### Extrait à lire
────
Le développement de l’empathie est régulièrement présenté comme une solution aux problèmes d’intolérance ou de discrimination qui structurent la société. Samah Karaki montre qu’une telle perspective est illusoire si elle ne s’attaque pas aux structures sociales et politiques qui conditionnent la distribution empathique.

Depuis la rentrée des classes de septembre 2024, l’Éducation Nationale déploie des cours d’empathie dans les écoles pour lutter contre le harcèlement scolaire. L’introduction de l’ouvrage de Samah Karaki (p. 11-42) montre que cette représentation intuitive de l’empathie structure une grande partie des débats : l’empathie est en effet régulièrement présentée comme une solution aux problèmes d’intolérance ou de discrimination qui divisent la société. Le postulat qui sous-tend ces politiques publiques est que « si, en tant que citoyens nous pouvions comprendre les sentiments et les points de vue de nos opposants, alors peut-être pourrions-nous trouver un terrain d’entente commun et réduire l’acrimonie partisane » (p. 21). L’autrice objecte à ce postulat que l’empathie est une ressource foncièrement limitée (au sens où l’empathie entraîne un épuisement énergétique et affectif mesurable objectivement) et par là même intrinsèquement biaisée (au sens où la distribution de cette ressource rare est par définition orientée, généralement au profit de son cercle le plus restreint)[1]. Il est donc particulièrement peu opérant d’en faire une « boussole morale » (p. 26) fiable ; au contraire, il est plus utile de développer une approche critique des dispositifs sociaux (comme le temps d’exposition médiatique) qui surexposent certaines souffrances et en invisibilisent d’autres. L’ouvrage déploie une telle critique, de façon à la fois précise et claire, afin de contrer les théories qui font de la promotion de l’empathie l’alpha et l’oméga de la normativité éthico-politique. La grande originalité du livre est d’éclairer des événements tragiques de l’actualité – les crimes de guerre commis à Gaza, le traitement journalistique de l’invasion de l’Ukraine, la noyade d’Aylan Kurdi – en articulant de façon particulièrement convaincante une vaste littérature neuro-psychologique d’une part et d’autre part des réflexions issues de la théorie critique et notamment de la théorie décoloniale (Edward Saïd, Frantz Fanon, bell hooks).
────
### Consigne
Dans l'extrait sur l'empathie ci-dessus, quels penseurs sont cités entre parenthèses comme références de la théorie critique et décoloniale ?

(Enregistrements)
────
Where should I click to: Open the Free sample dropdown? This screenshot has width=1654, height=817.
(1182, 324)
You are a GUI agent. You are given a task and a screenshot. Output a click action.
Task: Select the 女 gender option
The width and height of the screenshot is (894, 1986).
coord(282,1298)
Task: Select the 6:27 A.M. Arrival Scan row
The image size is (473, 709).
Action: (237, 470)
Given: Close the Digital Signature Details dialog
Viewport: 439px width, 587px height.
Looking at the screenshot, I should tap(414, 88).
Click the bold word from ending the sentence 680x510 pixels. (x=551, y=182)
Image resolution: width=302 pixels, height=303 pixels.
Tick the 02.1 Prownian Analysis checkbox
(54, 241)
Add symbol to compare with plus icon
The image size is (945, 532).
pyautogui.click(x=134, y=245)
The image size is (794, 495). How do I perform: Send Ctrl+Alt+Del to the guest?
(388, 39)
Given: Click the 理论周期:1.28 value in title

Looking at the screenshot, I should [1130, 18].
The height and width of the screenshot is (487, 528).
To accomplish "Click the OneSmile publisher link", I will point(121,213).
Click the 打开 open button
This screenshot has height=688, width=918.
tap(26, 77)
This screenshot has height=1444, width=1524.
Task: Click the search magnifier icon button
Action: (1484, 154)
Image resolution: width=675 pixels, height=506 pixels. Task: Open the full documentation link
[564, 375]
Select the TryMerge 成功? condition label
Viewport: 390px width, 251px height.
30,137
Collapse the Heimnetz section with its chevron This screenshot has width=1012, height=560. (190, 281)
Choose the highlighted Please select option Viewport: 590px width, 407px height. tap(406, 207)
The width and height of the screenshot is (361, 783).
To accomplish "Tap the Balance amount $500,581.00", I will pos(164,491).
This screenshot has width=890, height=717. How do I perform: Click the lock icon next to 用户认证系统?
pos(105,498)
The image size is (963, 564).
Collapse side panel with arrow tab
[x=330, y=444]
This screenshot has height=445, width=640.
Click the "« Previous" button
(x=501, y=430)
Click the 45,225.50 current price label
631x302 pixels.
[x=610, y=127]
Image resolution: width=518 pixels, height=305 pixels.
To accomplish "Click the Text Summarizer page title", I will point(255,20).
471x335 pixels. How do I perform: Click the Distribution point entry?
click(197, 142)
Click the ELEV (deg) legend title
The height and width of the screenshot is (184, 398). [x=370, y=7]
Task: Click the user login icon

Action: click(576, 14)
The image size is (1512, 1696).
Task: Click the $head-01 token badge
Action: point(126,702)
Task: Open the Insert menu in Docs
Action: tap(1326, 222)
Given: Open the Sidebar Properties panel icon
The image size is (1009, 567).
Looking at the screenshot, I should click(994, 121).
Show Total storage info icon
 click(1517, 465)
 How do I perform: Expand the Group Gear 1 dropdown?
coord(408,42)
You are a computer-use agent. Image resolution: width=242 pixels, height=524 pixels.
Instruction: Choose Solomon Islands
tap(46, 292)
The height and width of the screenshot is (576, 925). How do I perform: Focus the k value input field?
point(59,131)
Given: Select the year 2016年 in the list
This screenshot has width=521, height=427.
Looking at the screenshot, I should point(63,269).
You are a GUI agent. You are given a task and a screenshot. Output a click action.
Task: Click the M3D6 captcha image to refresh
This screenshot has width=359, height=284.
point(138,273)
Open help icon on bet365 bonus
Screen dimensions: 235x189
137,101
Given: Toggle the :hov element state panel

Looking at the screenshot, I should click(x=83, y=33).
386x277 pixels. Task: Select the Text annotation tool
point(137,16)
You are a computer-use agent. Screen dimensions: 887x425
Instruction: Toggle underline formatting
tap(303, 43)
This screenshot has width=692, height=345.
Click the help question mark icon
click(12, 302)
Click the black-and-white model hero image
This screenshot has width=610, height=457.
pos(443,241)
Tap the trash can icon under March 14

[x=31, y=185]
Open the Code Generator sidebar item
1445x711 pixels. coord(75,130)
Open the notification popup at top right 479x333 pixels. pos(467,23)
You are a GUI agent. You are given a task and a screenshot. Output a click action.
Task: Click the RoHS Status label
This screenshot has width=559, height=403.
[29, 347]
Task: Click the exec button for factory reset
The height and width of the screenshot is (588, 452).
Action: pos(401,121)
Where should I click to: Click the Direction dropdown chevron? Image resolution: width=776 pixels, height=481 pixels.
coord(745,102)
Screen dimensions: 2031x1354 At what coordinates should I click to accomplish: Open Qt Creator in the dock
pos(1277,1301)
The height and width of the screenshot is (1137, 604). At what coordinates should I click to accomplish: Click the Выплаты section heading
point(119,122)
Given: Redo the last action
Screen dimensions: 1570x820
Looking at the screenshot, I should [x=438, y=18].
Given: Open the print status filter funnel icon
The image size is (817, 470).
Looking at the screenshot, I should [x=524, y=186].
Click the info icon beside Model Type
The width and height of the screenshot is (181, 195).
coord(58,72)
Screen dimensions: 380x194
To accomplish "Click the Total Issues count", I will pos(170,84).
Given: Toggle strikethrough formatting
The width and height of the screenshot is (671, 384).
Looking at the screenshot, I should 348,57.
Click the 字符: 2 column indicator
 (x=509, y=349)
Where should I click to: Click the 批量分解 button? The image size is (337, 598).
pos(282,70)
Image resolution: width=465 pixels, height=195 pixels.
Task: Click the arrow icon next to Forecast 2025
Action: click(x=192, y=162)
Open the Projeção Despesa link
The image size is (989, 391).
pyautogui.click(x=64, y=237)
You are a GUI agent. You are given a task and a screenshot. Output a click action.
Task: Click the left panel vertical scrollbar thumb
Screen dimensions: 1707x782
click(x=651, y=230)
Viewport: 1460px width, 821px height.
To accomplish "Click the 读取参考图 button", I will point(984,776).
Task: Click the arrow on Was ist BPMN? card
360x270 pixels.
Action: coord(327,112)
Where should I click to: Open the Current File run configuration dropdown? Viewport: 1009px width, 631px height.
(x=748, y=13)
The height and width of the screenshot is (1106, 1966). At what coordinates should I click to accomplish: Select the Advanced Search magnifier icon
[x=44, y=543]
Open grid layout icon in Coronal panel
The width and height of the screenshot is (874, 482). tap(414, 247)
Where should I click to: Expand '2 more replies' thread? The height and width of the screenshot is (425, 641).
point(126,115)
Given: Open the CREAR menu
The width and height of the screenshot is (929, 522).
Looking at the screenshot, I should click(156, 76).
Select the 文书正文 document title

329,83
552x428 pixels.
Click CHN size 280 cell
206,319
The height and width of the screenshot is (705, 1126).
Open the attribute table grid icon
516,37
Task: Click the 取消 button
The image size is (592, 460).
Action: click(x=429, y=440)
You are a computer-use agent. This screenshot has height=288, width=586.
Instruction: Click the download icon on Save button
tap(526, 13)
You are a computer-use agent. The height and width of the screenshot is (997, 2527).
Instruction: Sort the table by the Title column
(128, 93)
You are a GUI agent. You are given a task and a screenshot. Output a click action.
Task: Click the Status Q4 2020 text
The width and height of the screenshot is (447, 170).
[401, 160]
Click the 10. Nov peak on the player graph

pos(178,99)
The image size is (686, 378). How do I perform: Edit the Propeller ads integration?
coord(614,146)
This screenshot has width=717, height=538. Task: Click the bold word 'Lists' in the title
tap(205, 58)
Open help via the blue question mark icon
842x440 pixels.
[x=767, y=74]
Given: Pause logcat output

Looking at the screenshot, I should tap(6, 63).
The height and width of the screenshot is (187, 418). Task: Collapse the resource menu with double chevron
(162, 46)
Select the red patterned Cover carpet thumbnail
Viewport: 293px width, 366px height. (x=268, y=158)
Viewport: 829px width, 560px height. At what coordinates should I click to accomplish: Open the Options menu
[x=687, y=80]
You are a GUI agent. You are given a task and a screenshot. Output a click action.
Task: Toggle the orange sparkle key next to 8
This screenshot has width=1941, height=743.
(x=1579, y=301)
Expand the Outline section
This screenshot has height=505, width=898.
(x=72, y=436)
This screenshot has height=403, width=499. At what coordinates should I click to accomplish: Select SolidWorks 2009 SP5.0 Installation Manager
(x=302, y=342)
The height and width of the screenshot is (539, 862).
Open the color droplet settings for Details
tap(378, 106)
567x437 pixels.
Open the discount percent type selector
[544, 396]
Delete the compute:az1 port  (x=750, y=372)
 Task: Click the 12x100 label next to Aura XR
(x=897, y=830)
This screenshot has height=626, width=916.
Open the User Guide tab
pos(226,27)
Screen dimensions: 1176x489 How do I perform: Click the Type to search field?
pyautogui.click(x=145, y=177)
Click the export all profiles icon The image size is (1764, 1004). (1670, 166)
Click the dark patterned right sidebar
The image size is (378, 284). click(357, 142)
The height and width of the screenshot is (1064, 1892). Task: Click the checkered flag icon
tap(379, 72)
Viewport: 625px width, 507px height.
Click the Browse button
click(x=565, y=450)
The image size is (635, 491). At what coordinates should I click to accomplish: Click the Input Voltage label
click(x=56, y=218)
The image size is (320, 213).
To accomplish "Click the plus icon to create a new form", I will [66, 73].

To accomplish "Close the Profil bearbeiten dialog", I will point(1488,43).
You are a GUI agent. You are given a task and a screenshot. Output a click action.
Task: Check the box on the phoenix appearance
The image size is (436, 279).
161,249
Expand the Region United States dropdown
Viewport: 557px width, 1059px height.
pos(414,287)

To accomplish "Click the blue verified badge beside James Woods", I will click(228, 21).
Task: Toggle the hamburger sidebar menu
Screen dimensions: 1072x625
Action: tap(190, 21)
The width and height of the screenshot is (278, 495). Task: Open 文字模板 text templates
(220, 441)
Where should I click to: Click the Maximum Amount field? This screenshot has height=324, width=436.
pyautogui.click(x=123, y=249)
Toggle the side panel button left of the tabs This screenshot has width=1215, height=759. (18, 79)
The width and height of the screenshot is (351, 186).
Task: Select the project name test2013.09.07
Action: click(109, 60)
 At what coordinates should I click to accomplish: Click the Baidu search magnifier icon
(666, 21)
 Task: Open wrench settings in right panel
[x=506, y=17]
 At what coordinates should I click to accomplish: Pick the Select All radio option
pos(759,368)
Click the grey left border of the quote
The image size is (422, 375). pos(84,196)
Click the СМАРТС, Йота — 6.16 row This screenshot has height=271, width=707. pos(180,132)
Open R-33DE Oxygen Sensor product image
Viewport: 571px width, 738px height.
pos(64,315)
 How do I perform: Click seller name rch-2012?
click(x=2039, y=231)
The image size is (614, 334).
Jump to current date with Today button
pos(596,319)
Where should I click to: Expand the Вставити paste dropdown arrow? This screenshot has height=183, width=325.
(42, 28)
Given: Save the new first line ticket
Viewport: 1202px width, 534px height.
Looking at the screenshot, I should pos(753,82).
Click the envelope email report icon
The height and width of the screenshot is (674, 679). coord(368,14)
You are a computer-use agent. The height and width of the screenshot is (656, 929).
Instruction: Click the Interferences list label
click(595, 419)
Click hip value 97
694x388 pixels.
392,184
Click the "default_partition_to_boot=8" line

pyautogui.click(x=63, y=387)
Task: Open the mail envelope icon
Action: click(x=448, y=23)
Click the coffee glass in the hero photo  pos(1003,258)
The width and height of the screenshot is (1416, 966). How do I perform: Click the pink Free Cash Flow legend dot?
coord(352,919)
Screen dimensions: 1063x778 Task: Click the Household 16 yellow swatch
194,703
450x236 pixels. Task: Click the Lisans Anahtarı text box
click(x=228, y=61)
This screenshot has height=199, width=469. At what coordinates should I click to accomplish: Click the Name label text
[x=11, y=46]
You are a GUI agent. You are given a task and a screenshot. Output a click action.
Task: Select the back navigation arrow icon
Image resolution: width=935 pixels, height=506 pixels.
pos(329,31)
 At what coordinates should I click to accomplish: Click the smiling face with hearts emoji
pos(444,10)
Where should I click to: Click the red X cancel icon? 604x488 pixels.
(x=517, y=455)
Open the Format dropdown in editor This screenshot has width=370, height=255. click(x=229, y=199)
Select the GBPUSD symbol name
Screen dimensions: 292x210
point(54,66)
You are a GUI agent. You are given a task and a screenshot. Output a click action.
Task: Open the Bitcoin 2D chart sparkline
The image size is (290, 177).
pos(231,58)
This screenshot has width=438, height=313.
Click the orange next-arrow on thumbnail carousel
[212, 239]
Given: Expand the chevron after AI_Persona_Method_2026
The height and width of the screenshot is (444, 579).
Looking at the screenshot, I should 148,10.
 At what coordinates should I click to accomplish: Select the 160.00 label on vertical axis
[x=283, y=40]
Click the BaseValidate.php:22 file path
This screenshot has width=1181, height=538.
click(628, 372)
────
### Réponse attendue
Edward Saïd, Frantz Fanon et bell hooks.